The risk of breast cancer relapse decreases consistently for 10 years, then remains stable through 25 years, with ER-positive disease carrying higher risk than ER-negative disease from years 5 to 25, according to researchers.
At a median follow up of 24 years, the study reported outcomes of 4,105 patients who were diagnosed from 1978 to 1985 and participated in the International Breast Cancer Study Group Trials I to V. During the first 5 years of follow-up, risk of recurrence was lower for ER-positive compared with ER-negative disease: 9.9% vs. 11.5%. Beyond 5 years, risk was higher: 5-10 years, 5.4% vs. 3.3%; 10-15 years, 2.9% vs. 1.3%, 15-20 years, 2.8% vs. 1.2%. At 20-25 years, risk was 1.3% vs. 1.4% (P less than .001).

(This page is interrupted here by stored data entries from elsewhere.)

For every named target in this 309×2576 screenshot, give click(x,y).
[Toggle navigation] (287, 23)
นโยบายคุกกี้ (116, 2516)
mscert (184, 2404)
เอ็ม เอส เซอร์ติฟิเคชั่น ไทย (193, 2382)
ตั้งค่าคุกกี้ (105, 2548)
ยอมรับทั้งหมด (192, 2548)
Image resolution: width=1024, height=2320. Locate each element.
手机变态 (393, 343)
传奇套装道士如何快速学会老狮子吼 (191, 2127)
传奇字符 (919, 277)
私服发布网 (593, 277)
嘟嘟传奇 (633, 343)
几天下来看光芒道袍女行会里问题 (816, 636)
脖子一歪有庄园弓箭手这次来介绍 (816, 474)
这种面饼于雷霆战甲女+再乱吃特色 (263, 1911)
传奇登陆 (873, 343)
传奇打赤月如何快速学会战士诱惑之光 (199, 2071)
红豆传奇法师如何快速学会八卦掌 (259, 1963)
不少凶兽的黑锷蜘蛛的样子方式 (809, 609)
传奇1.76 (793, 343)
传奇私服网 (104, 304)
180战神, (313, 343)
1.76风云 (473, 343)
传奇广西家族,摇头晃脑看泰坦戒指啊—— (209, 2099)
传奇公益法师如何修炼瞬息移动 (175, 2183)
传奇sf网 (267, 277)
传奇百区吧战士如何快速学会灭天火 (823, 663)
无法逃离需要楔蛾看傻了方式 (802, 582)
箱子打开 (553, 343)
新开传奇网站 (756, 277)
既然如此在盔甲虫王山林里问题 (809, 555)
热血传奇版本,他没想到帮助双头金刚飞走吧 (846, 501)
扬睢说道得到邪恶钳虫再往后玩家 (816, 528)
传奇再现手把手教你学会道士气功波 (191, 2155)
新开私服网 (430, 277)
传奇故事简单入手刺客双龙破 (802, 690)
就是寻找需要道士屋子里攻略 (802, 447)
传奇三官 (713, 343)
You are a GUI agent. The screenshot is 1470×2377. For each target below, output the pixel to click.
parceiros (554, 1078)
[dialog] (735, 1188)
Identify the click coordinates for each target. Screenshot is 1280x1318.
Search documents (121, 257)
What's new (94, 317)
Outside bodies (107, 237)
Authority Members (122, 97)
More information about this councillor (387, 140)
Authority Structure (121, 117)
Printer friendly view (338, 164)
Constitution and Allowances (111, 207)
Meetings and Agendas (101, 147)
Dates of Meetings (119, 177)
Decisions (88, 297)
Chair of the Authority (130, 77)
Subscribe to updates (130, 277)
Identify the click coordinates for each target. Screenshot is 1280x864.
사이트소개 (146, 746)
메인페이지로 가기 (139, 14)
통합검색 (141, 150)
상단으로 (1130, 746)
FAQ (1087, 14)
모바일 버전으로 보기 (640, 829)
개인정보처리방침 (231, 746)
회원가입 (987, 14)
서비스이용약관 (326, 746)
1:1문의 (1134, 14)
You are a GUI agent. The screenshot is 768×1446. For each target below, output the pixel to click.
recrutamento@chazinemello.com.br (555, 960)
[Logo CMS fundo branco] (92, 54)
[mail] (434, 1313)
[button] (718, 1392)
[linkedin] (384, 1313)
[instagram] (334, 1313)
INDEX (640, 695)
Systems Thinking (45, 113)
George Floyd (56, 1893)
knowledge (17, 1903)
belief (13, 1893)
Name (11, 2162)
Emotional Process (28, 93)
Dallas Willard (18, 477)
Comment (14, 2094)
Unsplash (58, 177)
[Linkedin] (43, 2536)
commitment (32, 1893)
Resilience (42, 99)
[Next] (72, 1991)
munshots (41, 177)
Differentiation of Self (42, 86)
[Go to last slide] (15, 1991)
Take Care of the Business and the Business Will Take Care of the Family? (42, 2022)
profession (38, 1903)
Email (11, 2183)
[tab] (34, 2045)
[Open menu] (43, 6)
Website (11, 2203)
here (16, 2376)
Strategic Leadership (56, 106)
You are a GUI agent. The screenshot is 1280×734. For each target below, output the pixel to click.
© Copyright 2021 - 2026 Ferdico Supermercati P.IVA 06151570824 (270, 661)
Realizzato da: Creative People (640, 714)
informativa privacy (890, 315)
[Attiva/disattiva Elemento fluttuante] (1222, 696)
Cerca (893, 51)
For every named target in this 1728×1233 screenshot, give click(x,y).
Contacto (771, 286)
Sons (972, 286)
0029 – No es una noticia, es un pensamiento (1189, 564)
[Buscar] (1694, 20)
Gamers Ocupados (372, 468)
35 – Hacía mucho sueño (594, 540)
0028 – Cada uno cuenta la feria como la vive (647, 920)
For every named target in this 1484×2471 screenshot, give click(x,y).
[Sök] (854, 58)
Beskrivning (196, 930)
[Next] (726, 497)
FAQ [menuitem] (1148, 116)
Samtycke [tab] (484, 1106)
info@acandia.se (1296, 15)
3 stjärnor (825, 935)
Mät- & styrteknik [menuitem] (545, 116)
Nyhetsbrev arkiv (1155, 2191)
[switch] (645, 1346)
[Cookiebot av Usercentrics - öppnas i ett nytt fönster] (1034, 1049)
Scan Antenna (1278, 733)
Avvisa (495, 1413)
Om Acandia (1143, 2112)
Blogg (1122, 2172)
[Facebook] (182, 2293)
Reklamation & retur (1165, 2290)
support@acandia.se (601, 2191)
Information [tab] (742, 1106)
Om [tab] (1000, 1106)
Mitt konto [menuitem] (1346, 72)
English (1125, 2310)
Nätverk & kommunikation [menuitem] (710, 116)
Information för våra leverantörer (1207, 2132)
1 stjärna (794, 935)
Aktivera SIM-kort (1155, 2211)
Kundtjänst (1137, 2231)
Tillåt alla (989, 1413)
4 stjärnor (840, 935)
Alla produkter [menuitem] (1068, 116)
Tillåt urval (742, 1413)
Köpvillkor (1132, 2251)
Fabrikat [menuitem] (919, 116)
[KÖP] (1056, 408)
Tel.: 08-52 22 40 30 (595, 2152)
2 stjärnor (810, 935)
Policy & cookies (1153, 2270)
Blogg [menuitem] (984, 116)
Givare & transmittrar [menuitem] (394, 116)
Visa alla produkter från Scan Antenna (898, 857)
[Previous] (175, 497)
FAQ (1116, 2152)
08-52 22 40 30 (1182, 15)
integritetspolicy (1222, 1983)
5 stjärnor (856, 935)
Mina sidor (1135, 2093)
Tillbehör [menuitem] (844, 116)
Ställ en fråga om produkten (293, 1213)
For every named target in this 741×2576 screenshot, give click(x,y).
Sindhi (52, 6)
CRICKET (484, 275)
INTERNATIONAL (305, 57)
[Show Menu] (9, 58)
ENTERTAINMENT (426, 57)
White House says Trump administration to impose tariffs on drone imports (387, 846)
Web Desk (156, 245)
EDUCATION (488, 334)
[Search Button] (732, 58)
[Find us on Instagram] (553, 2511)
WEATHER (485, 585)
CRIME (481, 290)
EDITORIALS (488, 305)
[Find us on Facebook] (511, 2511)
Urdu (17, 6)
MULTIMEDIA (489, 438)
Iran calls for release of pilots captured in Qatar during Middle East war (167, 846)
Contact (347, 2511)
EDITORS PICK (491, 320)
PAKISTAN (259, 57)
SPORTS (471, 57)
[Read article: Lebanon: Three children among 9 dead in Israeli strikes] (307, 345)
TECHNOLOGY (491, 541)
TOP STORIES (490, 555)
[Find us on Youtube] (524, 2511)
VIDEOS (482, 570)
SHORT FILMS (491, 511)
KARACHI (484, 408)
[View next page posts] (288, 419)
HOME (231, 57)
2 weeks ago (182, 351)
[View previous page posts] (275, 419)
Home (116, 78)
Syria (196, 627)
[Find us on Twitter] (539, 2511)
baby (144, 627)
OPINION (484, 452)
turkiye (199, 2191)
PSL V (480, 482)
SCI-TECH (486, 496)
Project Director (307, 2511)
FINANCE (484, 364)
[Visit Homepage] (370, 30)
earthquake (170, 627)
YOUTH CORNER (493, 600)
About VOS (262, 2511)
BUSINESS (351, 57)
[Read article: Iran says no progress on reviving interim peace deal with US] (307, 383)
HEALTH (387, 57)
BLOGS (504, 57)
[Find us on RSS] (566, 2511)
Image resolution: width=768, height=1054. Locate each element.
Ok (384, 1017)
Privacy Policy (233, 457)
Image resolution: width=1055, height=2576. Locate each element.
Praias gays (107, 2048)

“We identified a population (ER positive) that maintains a significant risk of relapse even after more than 10 years of follow-up. New targeted treatments and different modes of breast cancer surveillance for preventing late recurrences within this population should be studied,” wrote Dr. Marco Colleoni of the European Institute of Oncology and International Breast Cancer Study Group, and colleagues (J Clin Oncol. 2016 Jan 18. doi: 10.1200/JCO.2015.62.3504).
For the entire patient group, breast cancer recurrence reached a peak at years 1-2 (15.2%), and decreased consistently through year 10 (5-10 years, 4.5%), then remained stable (10-15 years, 2.2%; 15-20, 1.5%; 20-25, 0.7%). Cumulative incidence of distant recurrence for the ER-positive group occurred less frequently than for the ER-negative group during the first 5 years and more frequently from 5 to 25 years: at 5 years, 27.1% vs. 23.4%; at 10 years, 31.9% vs. 31.8%; at 15 years, 35% vs. 33.4%; at 20 years, 37.4% vs. 34.1%; at 25 years, 38.3% vs. 35.3% (P less than .001).
All patients in the trials had undergone mastectomy and axillary clearance with at least eight nodes removed, with no locoregional radiotherapy, as was standard at the time.
Within the ER-positive group, patients who had zero to three positive nodes had had a stable risk of recurrence beyond 10 years, whereas for patients with four or more involved nodes, risk decreased gradually from 10 to 24 years.